The data is generated inside a while loop, creating a continuous flow of logs in the /opt/eventsim/output
folder. The fluentd agent is tailing the logs from this folder and sending these as packages of JSON files to S3 (or a compatible s3 storage like Minio). A sample of these files is located in 2023061719_20.json.
Each record contains the following information:
{
"artist": "Daryl Hall & John Oates",
"song": "Don't Hold Back Your Love",
"duration": 313.8869,
"ts": 1661129304330,
"sessionId": 20857,
"auth": "Logged In",
"level": "paid",
"itemInSession": 20,
"city": "Memphis",
"zip": "38135",
"state": "TN",
"userAgent": "Mozilla/5.0 (Windows NT 6.3; WOW64; Trident/7.0; rv:11.0) like Gecko",
"lon": -89.848559,
"lat": 35.238925,
"userId": 212,
"lastName": "Morgan",
"firstName": "Tenli",
"gender": "F",
"registration": 1655316754330
}
The max size of each JSON file is 3MB, this can be modified in the fluent.conf.
- Docker
- Docker compose plugin
This streaming simulator uses two services with docker-compose:
- Minio: It is an open source S3 compatible object storage.

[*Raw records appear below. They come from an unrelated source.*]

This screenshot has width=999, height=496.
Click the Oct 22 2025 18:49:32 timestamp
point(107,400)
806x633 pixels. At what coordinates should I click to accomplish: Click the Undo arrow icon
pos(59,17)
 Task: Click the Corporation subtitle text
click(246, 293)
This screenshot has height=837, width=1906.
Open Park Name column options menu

This service help us emulate the S3 behavior locally. This can be replaced for real S3 in AWS or another object storage.
- Eventsim: This service is the one in charge to generate the simulated events and forward them to Minio as a Streaming Sink.
To run the streaming simulator just run:
docker compose up
The entrypoint.sh will initialize the Minio Bucket and start sinking all the data in the bucket de-streaming-test
and the path Raw/listen_events/
. The credentials to access the bucket are defined in minio.env, and it is possible to access via UI the bucket in http://localhost:9001 with the same credentials.
Kafka can be configured as sink, adding the output plugging configuration in fluent.conf
In the case that the preferred sink is the real S3 instead the compatible solution (Minio), the following parameters needs to be updated in fluent.conf with the proper credentials, bucket, and removing the s3_endpoint parameter.
aws_key_id minio_ak # The access key for Minio
aws_sec_key minio_sk # The secret key for Minio
s3_bucket de-streaming-test # The bucket to store the log data
s3_endpoint http://minio:9000/ # The endpoint URL (like "http://localhost:9000/")
Refer to the Fluentd documentation to configure additional sinks.